Work task ->
Output the lines of the records from the one containing "Given: Click the search magnifier icon" through the last, both ends included. Leave pictures out.

Given records ->
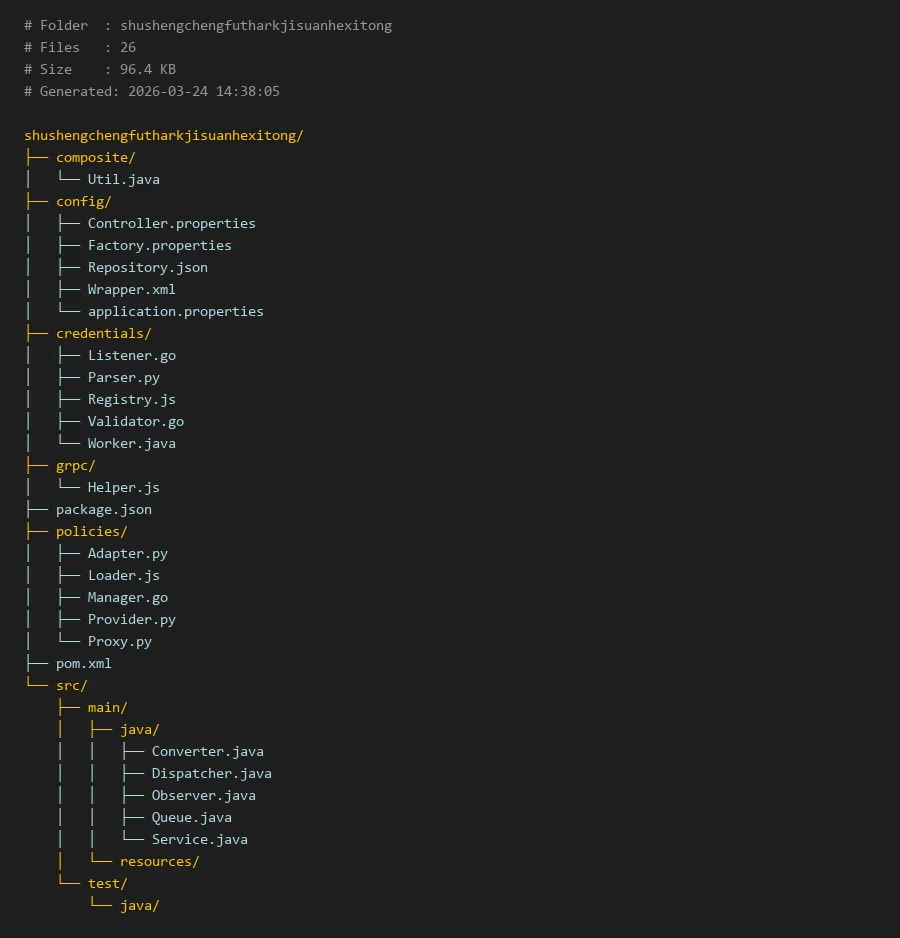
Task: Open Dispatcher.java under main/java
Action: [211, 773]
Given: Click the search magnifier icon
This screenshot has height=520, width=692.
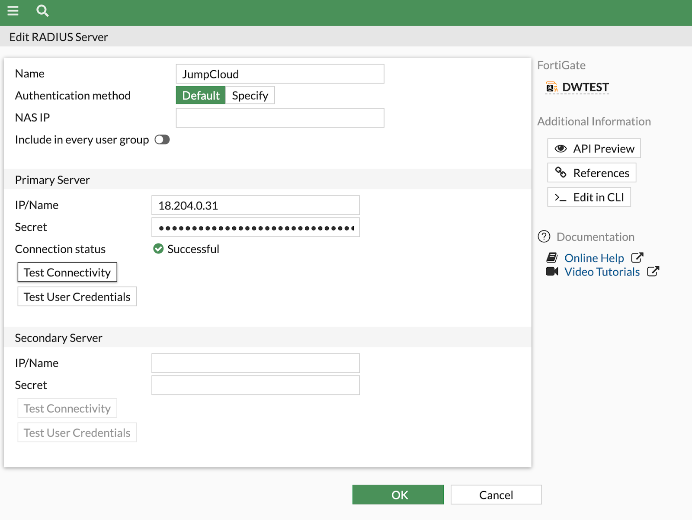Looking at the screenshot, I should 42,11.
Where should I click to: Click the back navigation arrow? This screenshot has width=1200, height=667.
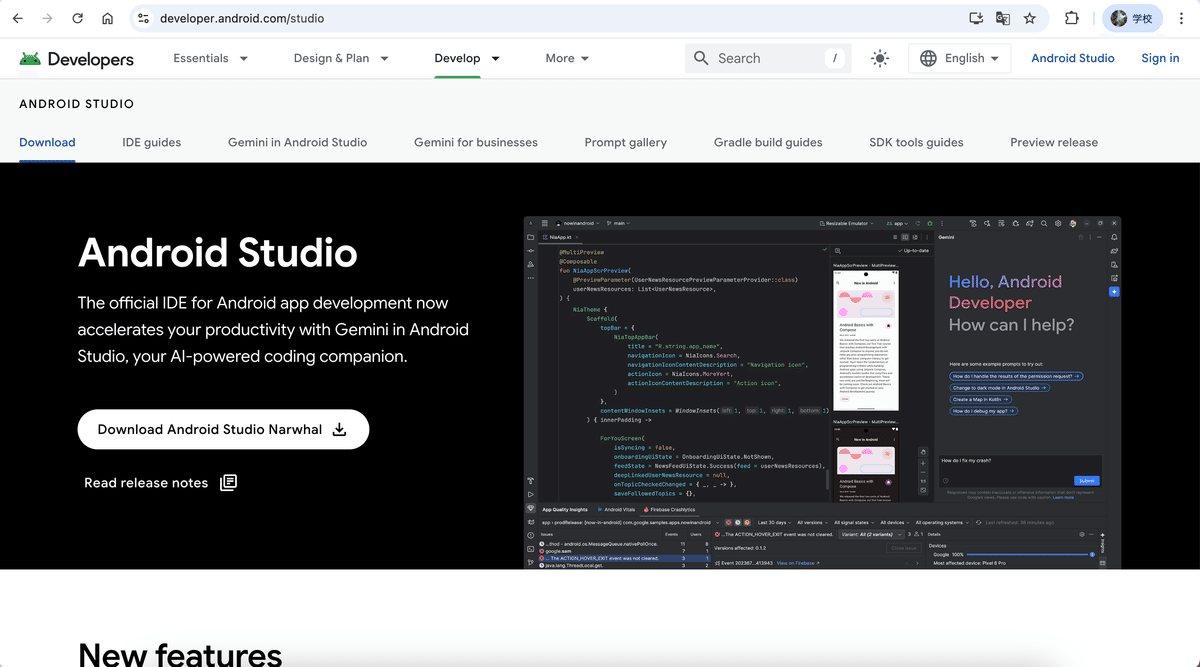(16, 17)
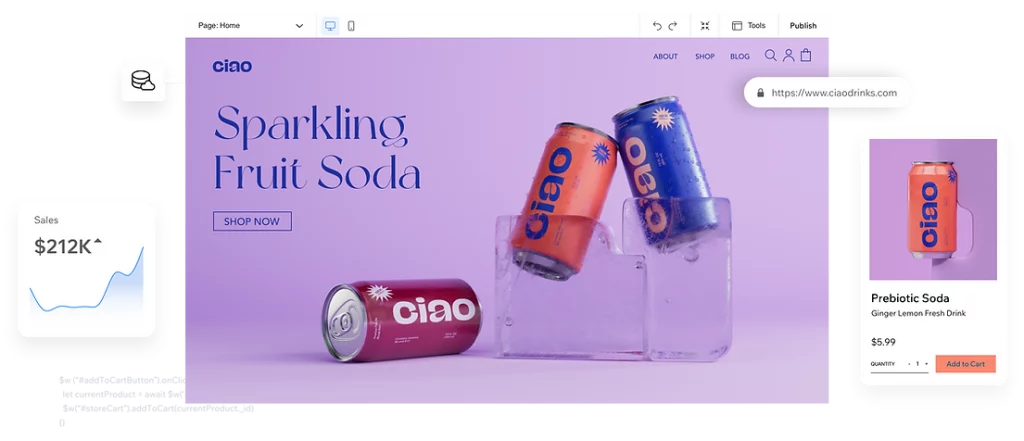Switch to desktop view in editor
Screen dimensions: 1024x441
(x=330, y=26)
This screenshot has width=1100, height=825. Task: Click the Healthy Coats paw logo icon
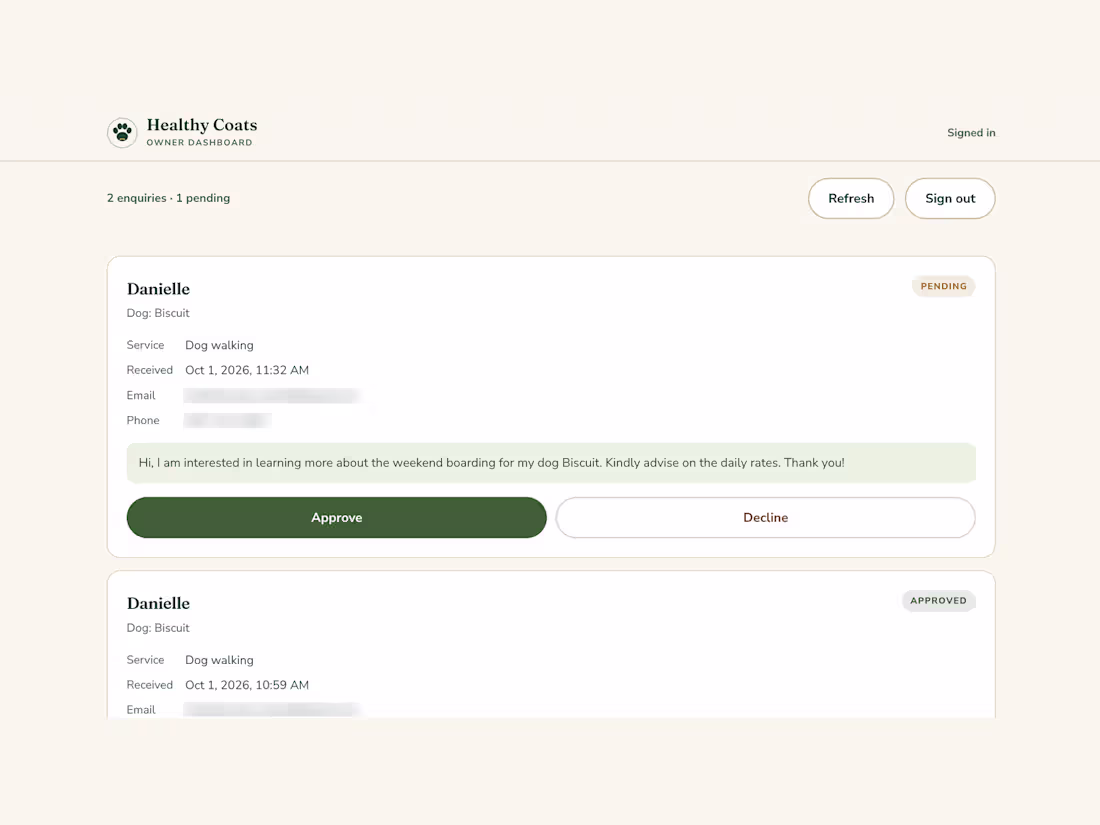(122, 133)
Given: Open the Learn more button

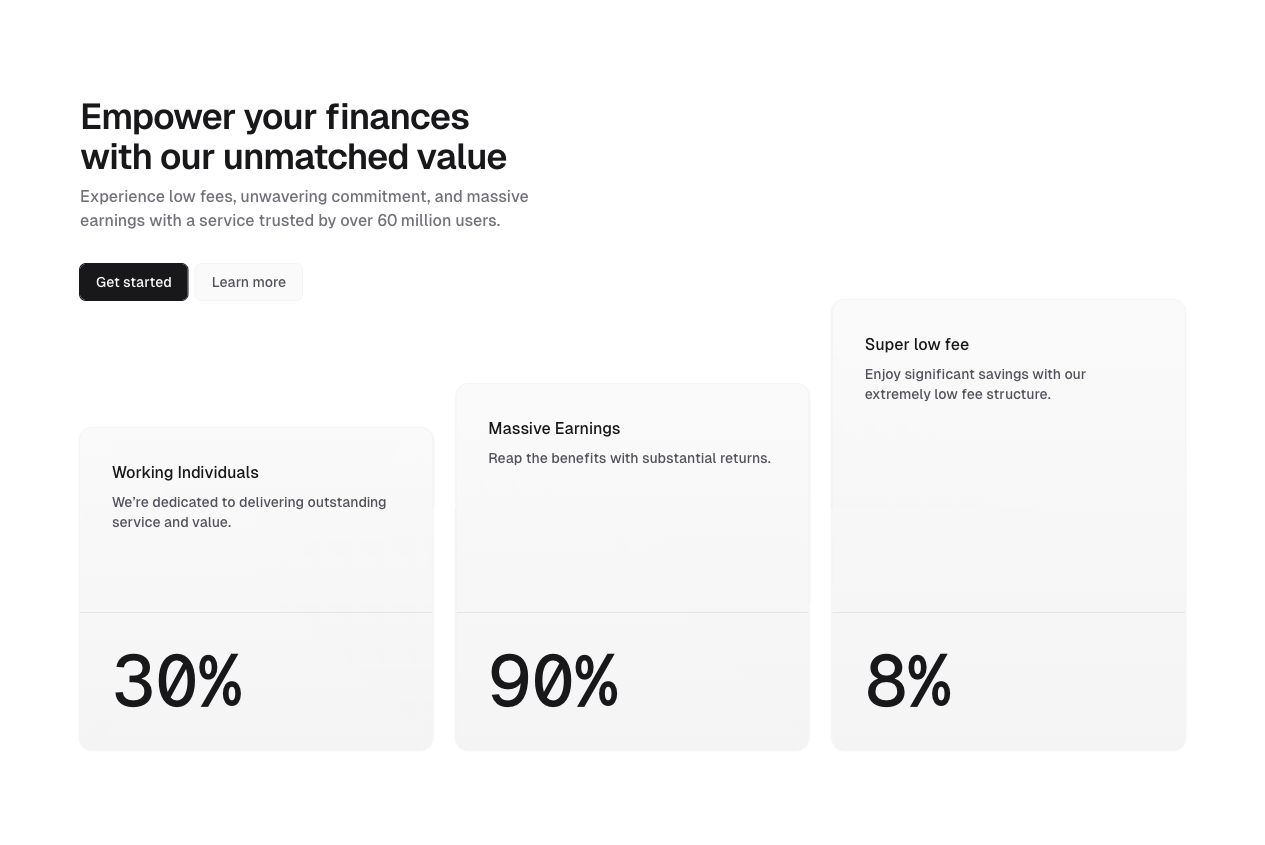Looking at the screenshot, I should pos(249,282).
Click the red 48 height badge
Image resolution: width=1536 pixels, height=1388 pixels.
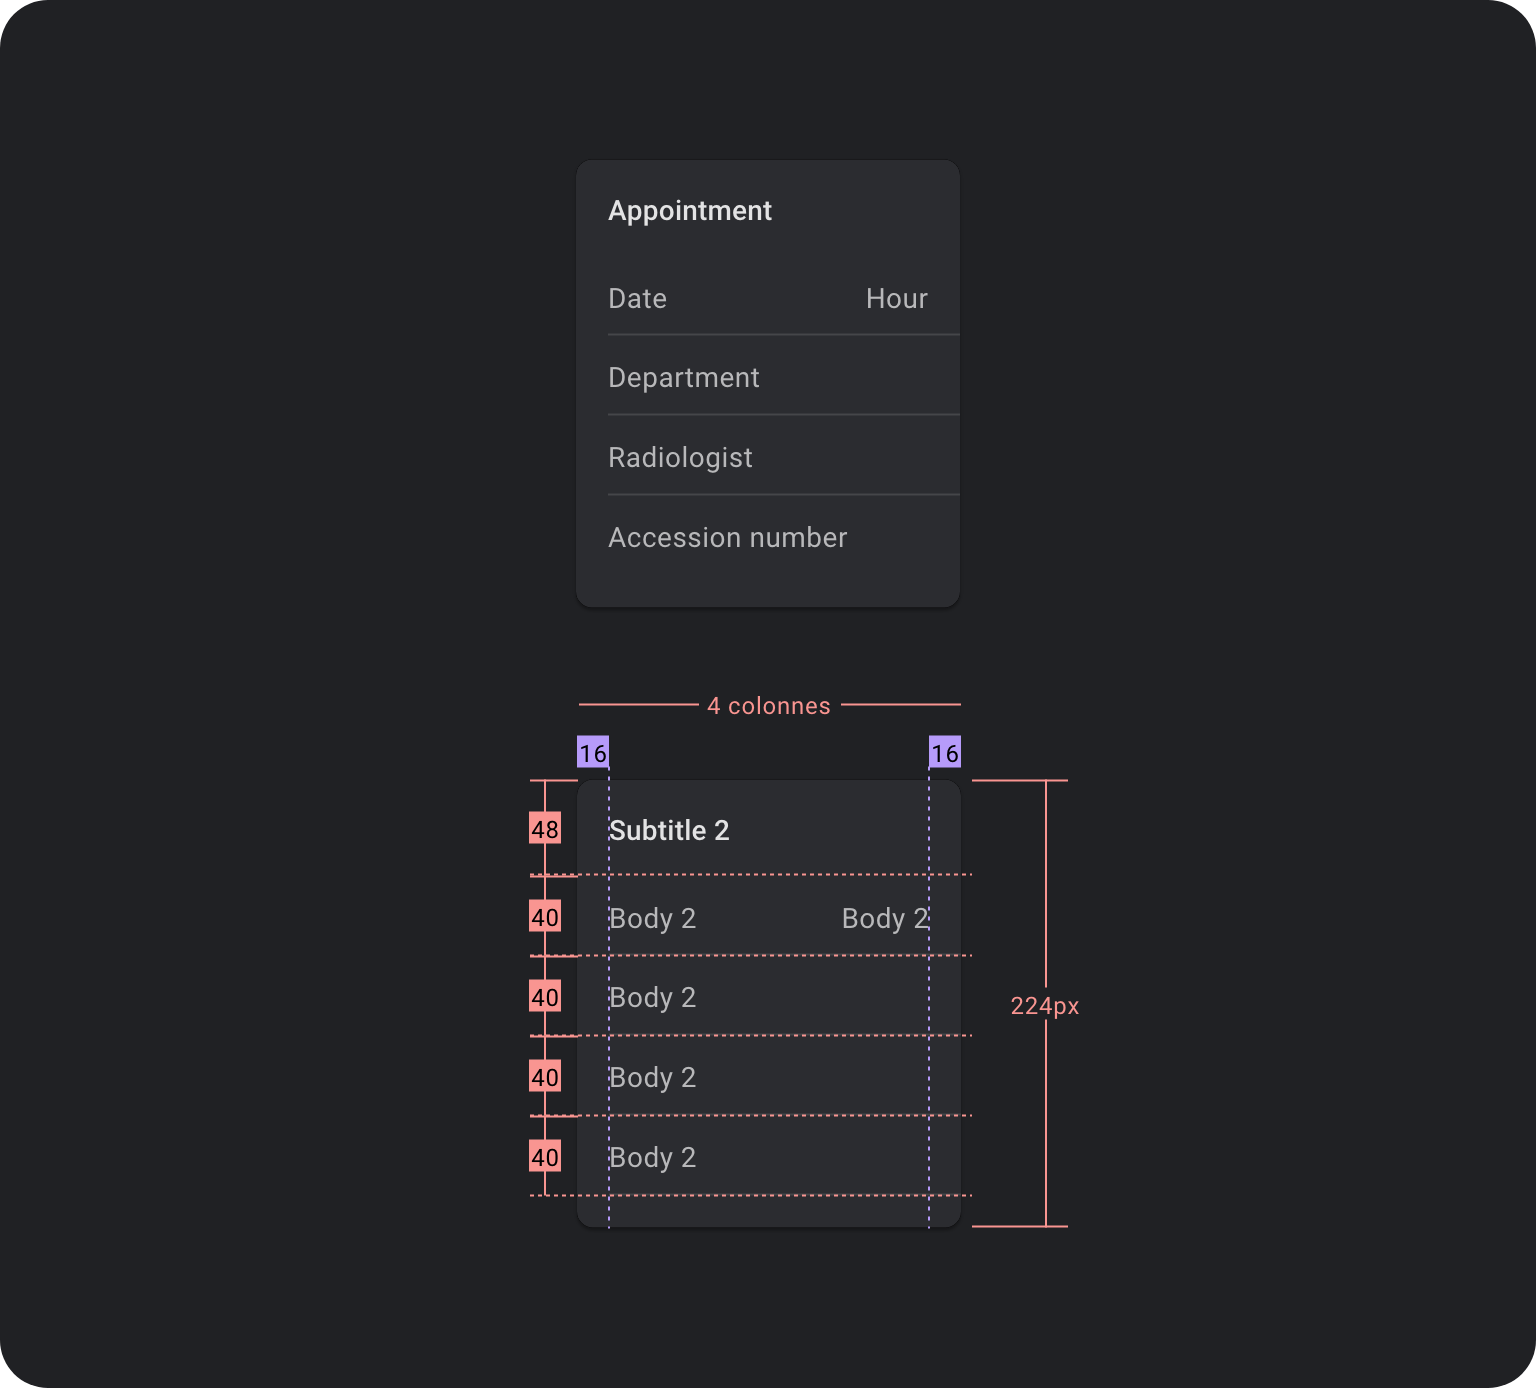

Result of the exercise ->
Given: Click the search magnifier icon
This screenshot has height=520, width=692.
Looking at the screenshot, I should 42,11.
Where should I click to: Click the back navigation arrow? This screenshot has width=1200, height=667.
(16, 17)
Switch to desktop view in editor
Screen dimensions: 1024x441
(x=330, y=26)
This screenshot has width=1100, height=825. Task: Click the Healthy Coats paw logo icon
(122, 133)
Given: Open the Learn more button

Looking at the screenshot, I should pos(249,282).
Click the red 48 height badge
Image resolution: width=1536 pixels, height=1388 pixels.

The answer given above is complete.